DESPARDES — Sweeping changes — political measures that once seemed politically untenable — have suddenly become viable and even necessary. These measures have gone global with global implications. Coronavirus pandemic did it, says Henry Kissinger and Mikhail Gorbachev.
The former U.S. Secretary of State’s diagnostic view of the COVID-19 pandemic is that it will forever alter the world order.
“The reality is the world will never be the same after the coronavirus,” said Kissinger in an editorial on The Wall Street Journal. “The pandemic has prompted an anachronism, a revival of the walled city in an age when prosperity depends on global trade and movement of people.”
The 96-year-old politician added that when the COVID-19 pandemic is over, many countries’ institutions will be perceived as having failed”.
“While the assault on human health will – hopefully – be temporary, the political and economic upheaval it has unleashed could last for generations,” he elaborated, adding that the liberal world order can be put at risk.
Together with my friends in the Forum of Nobel Peace Laureates we have for years been calling for a radical rethinking of international politics, says the former Soviet president.
“Over the past five years all we’ve been hearing is talk about weapons, missiles and airstrikes. But is it not clear by now that wars and the arms race cannot solve today’s global problems? War is a defeat, a failure of politics!”, Gorbachev says.
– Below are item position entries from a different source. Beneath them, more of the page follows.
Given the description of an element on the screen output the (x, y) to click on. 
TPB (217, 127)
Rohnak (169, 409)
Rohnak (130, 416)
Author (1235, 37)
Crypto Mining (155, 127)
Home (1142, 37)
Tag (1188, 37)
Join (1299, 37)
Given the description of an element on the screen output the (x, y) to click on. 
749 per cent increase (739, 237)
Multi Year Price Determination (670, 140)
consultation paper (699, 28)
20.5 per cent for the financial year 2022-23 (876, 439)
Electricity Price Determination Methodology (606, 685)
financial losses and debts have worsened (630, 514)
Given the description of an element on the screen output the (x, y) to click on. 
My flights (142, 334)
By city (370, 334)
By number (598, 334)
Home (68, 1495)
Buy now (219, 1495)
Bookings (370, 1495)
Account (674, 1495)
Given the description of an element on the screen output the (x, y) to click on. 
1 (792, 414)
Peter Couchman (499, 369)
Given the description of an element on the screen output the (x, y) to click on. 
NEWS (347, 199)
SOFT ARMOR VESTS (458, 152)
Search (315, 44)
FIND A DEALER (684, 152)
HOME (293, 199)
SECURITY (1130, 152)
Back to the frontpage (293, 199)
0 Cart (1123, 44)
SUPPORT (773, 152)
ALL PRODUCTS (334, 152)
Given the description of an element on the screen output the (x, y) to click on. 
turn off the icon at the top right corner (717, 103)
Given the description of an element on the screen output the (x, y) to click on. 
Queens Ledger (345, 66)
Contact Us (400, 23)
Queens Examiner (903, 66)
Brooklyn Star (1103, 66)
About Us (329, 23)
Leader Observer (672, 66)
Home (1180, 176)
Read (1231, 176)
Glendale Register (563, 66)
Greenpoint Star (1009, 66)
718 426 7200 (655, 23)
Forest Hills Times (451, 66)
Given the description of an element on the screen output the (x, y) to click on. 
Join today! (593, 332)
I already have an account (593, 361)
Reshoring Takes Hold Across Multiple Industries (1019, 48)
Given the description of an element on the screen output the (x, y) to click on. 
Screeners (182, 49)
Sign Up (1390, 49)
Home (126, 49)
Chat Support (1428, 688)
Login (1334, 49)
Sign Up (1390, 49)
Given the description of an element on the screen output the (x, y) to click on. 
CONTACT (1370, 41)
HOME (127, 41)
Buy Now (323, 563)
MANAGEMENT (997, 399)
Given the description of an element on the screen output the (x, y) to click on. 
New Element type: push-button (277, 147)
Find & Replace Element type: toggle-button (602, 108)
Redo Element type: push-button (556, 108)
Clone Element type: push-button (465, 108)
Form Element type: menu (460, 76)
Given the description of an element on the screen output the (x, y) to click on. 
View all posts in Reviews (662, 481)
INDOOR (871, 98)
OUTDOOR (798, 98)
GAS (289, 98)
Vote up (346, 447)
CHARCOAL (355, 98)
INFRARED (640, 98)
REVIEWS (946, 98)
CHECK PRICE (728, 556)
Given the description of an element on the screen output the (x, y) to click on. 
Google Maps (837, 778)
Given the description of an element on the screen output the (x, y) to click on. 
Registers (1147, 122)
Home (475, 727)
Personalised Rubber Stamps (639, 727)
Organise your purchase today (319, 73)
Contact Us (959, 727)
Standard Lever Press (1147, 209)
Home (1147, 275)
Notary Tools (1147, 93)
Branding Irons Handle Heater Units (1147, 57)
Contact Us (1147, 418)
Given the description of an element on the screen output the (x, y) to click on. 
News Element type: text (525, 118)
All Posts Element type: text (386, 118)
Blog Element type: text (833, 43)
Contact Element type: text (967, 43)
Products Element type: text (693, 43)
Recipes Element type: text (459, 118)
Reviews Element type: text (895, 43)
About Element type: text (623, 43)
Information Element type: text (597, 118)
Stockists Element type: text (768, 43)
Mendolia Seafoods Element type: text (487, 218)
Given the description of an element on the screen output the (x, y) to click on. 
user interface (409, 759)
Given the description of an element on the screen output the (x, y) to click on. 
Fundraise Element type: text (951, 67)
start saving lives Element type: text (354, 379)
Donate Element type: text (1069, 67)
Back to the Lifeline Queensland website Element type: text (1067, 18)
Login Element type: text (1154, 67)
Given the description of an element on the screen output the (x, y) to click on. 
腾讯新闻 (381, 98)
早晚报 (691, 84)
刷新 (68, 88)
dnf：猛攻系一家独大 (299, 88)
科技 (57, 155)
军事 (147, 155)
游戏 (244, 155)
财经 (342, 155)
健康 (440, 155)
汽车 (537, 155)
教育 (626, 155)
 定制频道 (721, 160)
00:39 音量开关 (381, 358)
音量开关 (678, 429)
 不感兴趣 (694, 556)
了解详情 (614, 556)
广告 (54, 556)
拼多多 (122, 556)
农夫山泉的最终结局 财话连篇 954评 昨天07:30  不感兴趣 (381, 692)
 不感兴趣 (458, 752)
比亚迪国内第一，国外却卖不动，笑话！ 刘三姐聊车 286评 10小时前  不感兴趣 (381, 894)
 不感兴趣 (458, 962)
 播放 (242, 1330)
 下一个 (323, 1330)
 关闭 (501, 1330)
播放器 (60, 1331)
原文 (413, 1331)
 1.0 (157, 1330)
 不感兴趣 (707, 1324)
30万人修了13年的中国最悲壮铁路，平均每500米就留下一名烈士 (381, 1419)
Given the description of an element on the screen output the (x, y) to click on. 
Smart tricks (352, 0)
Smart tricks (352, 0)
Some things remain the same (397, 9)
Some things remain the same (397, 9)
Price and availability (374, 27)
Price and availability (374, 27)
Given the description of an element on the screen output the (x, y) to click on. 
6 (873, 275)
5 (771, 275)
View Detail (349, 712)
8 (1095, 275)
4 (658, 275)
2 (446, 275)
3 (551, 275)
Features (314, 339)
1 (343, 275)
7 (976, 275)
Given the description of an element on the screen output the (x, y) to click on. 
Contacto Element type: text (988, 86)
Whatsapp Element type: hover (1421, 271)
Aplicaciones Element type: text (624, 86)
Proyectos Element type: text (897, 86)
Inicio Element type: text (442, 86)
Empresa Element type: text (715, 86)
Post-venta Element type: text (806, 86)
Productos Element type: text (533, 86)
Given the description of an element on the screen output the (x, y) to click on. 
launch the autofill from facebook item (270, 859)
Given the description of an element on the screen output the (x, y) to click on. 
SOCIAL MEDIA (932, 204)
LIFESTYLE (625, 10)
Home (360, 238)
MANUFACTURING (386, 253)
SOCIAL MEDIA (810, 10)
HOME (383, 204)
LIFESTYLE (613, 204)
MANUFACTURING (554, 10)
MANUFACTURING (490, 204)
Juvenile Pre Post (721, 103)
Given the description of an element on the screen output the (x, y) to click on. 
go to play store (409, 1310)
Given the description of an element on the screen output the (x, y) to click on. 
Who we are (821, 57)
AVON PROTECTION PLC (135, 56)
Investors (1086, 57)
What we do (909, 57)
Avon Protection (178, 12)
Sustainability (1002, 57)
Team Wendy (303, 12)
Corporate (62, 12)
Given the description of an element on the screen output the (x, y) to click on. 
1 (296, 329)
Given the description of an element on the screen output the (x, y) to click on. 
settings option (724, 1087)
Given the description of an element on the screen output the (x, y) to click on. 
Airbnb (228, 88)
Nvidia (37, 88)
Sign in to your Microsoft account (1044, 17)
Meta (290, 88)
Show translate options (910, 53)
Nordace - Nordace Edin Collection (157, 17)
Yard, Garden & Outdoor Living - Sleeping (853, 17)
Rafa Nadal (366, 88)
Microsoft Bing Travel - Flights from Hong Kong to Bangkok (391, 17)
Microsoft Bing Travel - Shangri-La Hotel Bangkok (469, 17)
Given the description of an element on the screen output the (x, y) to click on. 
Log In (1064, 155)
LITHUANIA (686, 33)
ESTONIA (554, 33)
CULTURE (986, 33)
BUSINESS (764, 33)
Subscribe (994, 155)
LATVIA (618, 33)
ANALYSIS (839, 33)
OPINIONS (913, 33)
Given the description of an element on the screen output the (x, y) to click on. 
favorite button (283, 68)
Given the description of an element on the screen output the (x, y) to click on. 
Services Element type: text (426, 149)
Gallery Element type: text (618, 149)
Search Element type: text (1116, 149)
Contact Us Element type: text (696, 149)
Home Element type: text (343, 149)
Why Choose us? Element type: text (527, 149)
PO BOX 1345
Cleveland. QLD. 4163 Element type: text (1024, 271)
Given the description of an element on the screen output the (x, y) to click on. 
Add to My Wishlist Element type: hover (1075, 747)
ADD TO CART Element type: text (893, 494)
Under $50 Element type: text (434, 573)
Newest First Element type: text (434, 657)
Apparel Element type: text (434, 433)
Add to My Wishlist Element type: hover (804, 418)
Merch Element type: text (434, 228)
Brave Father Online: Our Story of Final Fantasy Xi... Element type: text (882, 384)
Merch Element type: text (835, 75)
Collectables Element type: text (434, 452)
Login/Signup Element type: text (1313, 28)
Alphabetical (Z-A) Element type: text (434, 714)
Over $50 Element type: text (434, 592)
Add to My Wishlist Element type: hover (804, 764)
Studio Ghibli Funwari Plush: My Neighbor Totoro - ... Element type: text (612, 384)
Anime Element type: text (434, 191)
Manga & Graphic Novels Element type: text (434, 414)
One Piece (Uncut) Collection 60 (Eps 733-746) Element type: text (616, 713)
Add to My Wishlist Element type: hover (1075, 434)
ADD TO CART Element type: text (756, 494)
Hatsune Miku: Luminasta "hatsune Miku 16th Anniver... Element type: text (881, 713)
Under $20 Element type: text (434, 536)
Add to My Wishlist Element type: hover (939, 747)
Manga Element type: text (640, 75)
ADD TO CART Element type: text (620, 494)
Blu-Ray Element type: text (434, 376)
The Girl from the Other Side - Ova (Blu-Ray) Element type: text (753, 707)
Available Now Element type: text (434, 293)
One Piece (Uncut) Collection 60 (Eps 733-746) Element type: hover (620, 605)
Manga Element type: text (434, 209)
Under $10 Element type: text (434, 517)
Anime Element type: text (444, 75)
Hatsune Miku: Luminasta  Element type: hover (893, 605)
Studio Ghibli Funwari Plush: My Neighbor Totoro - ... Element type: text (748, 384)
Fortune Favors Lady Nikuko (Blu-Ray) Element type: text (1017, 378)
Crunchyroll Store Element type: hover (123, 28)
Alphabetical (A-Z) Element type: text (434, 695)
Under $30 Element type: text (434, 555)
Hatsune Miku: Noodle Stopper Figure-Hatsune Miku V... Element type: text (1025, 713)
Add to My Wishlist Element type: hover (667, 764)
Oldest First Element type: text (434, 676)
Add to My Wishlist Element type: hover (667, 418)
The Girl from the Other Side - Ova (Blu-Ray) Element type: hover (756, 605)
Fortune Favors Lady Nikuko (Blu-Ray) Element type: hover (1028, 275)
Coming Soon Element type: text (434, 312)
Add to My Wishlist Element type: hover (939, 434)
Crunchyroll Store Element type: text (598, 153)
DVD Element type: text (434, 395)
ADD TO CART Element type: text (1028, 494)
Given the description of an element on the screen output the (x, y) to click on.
“Let me quote from out appeal adopted back in 2005: Focusing on meeting human needs and having a reverence for life are the foundation of human security. Excessive military expenditures actually breeds insecurity. Two areas where funds need to be channeled by the international community are education and health, particularly regarding the scourges of AIDS, malaria and tuberculosis through both protection and prevention. What could one add to this? Just the name of the new dreadful disease.”
As of this morning, nearly 1.3 million confirmed cases of the virus has been reported globally, with over 71,000 deaths.
The political effects of the coronavirus outbreak will be transformative and long-lasting if the two personalities’ take on the matter are considered.
“Crises breed change,” historian Allan Lichtman of American University says. Put another way, “What crises do is they open up space,” says Julian Zelizer, a Princeton political scholar. “They create a huge public demand for someone to do something.”
“It takes something pretty dramatic to shake things up,” says David Kennedy, a Stanford University professor who has written deep accounts of the Great Depression and World War II, two of the most seismic events in Western history.